[Task list]:
**A)** Answer these questions from the blog post about Hashimoto's Disease below, marking each answer to match:
(i) About how long did it take to figure out what was going on with the writer's thyroid?
(ii) Which three things did the writer eliminate during Whole30 and a paleo diet?
(iii) After the first hypothyroidism diagnosis, what three things did the writer need to do to see results?
**B)** Extend the blog post about Hashimoto's Disease below with a few more paragraphs that pick up after its final sentence.

[Passage shown — start]

Okay, that’s a pretty lame way to open a blog post, but I’ve had that stuck in my head for WEEKS. Not only because of the stupid commercials, because I’m constantly reminded every time I say, type, mention or research Hashimoto’s Disease.
Anyways — if I haven’t told you now then you should know now — I have Hashimoto’s Disease. After a couple years — well, probably more like 2.5 – 3 years — of trying to figure out what was going on with my thyroid. We finally figured it out. It’s Hashimoto’s (okay at this point I think I just like to type it?).
It explains a lot. The unresponsive medication. The weight-gain. The fatigue. The lack of endurance. The lameness of it all. But, when I did three months of Whole30 and followed a paleo diet — a lot of those issues were minimized. Because of the elimination of gluten, dairy and a lot of added sugar.
Hashimoto’s and gluten intolerance go hand in hand — among a couple other issues. And, it just all makes sense right now — looking back at it all.
So, here I am.
And, you know what? It kind of sucks. A lot.
When I was first diagnosed with hypothyroidism all I had to do was pop a pill, do some moderate exercise and watch what I ate to see results. You really can’t do that with Hashimoto’s — it’s a complete lifestyle change. A fairly strict diet on top of the pills and exercise so you can see results.

[Passage shown — finish]
[Provided material — start]

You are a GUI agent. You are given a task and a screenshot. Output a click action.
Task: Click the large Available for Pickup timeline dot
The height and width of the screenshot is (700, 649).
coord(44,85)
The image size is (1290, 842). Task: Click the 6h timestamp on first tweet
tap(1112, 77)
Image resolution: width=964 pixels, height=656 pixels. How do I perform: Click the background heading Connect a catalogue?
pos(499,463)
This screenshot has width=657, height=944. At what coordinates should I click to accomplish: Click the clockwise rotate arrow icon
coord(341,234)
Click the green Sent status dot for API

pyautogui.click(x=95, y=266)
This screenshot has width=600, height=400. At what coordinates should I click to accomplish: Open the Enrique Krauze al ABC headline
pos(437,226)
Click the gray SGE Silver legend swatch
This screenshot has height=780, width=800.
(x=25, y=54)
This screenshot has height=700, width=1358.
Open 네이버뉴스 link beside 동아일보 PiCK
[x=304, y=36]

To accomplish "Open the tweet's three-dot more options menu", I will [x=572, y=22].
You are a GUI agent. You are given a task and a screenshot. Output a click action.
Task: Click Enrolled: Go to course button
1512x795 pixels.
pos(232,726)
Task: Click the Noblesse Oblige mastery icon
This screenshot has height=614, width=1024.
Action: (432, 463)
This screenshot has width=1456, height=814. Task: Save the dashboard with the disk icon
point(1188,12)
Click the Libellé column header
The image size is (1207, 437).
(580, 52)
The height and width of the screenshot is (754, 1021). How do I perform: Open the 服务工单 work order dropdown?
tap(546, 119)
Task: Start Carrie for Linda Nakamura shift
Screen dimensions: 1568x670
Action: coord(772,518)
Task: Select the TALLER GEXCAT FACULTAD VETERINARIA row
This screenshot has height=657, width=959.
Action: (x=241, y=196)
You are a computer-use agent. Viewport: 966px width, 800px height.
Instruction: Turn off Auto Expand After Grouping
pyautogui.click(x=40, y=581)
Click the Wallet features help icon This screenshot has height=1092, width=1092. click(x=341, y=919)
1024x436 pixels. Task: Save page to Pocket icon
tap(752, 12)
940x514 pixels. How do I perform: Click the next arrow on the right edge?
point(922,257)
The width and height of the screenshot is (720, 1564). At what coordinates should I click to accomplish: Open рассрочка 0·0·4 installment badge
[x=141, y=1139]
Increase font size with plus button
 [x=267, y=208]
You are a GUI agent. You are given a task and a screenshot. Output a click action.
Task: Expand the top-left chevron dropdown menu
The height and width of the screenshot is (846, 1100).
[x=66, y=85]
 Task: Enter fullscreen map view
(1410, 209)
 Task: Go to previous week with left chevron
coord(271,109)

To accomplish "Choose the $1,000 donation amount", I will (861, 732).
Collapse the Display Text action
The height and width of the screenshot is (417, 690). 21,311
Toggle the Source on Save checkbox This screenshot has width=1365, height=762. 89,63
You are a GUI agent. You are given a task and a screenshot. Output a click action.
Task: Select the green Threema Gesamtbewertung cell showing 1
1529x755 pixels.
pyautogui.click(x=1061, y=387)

[Provided material — finish]

[Responses]:
**A)**
(i) About 2.5 to 3 years.
(ii) Gluten, dairy and a lot of added sugar.
(iii) Take a pill, do some moderate exercise and watch what they ate.

**B)**
And, this runs in the family too. My Mom and sister have Hashimoto’s — and I am sure my other sister probably has it or will have it eventually. That’s what you get when you have generations of relatives with thyroid problems — I mean, my great grandma died from thyroid cancer, so it’s something that shouldn’t be taken lightly in our family.
I won’t lie — I am bummed about the news, because I wish it could be as easy as popping a pill with little maintenance needed. But, it isn’t. And, while I know I can live and maintain a paleo diet — it just feel restrictive KNOWING my body can’t or shouldn’t deviate from that.
And, it’s not like I eat crappy 24/7. I’m not eating Big Macs and Ding Dongs every day or every week. And, in fact, I can’t even remember when the last time I had a Big Mac was? So — there’s that. I live by a 80/20 diet — and I am not sure now how that’s going to fit into everything?
If it sounds like I am kind of whining about this all — I guess I am?
It just sucks.
But, I’ve had a couple of weeks to let myself throw a pity party. I’ve been enjoying things I know I’m cutting out of the diet. Namely bread — and dairy. I mean — I love bread — and that’s going to be REALLY hard to let go of. Sure there’s gluten-free bread, but I’ve tried it already and — um — no. There’s no point in me eating a slice of toasted sadness for breakfast every morning. If I’m eating bread — it’s going to have gluten in it.
I’ve been researching and reading up on a lot of studies and diets for people with Hashimoto’s. It’s pretty much a paleo based diet that’s recommended by most. I don’t mind paleo — so it shouldn’t be that tough of adjustment.
But, besides following paleo — there are also certain foods that are recommended for me to eat to aid in the Hashimoto’s. Everything from grapefruit to iodine salt to Vitamin D enriched foods to copious amounts of veggies. You get the picture.
I am going to blog a bit more about all those particulars later. But, the point and focus this week to get everything in line and a regime in order. I’ve already started following a diet — as I slowly eliminate gluten — because I know that’s the hardest thing for me to give up. But, I am giving myself until Saturday to do that.
Slowly, but surely.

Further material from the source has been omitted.